ASSIGNMENT: Using the listing below, please gather every line containing the word "label".

RECORD SET:
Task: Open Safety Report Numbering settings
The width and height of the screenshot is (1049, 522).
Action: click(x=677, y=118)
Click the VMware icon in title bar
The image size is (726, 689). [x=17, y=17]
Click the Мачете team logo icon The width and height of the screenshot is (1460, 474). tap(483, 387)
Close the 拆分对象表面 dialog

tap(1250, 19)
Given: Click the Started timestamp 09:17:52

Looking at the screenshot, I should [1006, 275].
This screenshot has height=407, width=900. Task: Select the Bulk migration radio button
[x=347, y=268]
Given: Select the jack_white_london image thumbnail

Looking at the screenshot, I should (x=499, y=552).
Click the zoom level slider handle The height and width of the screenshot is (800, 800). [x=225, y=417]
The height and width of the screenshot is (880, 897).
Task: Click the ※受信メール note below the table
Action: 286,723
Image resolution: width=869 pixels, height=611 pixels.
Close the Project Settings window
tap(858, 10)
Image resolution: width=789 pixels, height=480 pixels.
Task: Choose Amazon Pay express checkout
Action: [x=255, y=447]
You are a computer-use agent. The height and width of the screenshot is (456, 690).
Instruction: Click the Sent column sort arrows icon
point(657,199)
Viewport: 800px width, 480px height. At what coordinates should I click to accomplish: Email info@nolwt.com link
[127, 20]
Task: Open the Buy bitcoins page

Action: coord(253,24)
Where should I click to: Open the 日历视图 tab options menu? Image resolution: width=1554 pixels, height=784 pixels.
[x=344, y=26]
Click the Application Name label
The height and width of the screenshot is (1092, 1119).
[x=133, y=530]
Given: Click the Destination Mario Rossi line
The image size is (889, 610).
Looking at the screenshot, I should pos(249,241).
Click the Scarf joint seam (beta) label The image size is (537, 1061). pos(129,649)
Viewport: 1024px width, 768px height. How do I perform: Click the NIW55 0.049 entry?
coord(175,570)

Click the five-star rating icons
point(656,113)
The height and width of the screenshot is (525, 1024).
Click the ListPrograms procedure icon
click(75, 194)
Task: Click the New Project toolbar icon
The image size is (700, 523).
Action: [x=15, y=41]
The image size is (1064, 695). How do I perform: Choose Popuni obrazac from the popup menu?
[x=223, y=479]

WRITTEN REPLY:
Click the Application Name label
Click the Scarf joint seam (beta) label The image size is (537, 1061). pos(129,649)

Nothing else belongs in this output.